Food Diaries: A Personal Trainer Who Eats 6 Meals a Day

Sometimes you need that extra meal—or three—to get through a busy day.

Ana Browne of AnaBells Fitness is a former college basketball player who turned her years of athletic experience into a full-time job. These days, she’s running around the Washington region as a personal trainer certified in kettlebell training, TRX Suspension trainers, battling ropes, and flexibility training, to name a few. Read on to see how the busy bee stays on track with multiple small meals.

Meal 1: “I’m always on the run for work with clients, so here’s something quick with a lot of flavor.” One cup of Greek yogurt, three strawberries, and half a cup of granola.

Meal 2: “Taking advantage of foods that are in season is a fun and healthy way to add some color to your meals.” Two hardboiled eggs with baked sweet potato, asparagus, and butternut squash.

Meal 3: “I love, love, love salmon! Great source of omega-3s, and it tastes even better coupled with one cup of risotto.”

Meal 4: “A half cup of sliced cucumber with one tablespoon of balsamic vinegar is a healthy snack that will keep you from munching on the naughty treats and will curb that appetite.”
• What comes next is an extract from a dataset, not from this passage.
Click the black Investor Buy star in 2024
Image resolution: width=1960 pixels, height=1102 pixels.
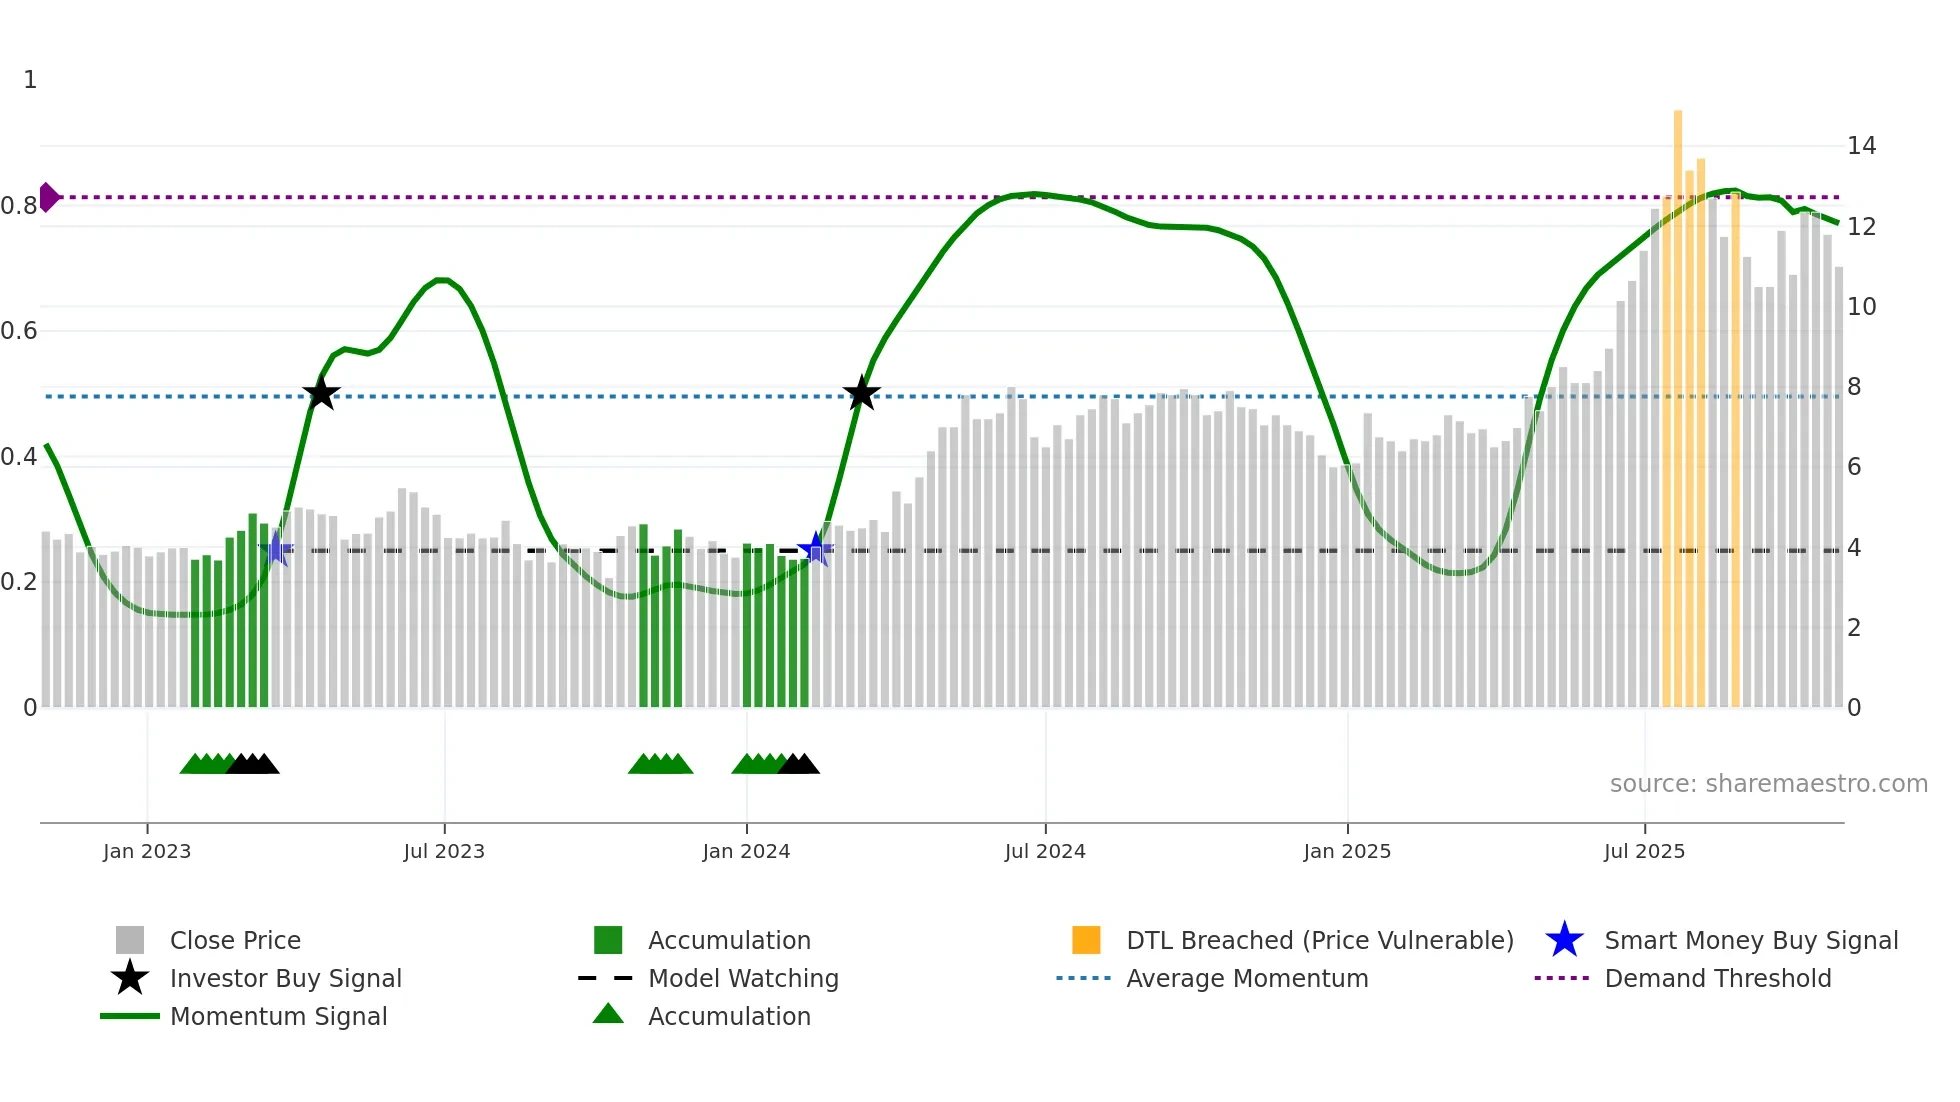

Meal 5: “Truffle oil garlic shrimp and one cup of quinoa helps me bounce back with energy as the day comes to an end. I always eat my carbs during this meal instead of my last. Going for a run after this meal gives me energy for a great session!”

Meal 6: “Small and tasty and will keep you satisfied for the rest of the night.” Four ounces of pounded boneless, skinless chicken breast, topped with sautéed spinach and feta cheese.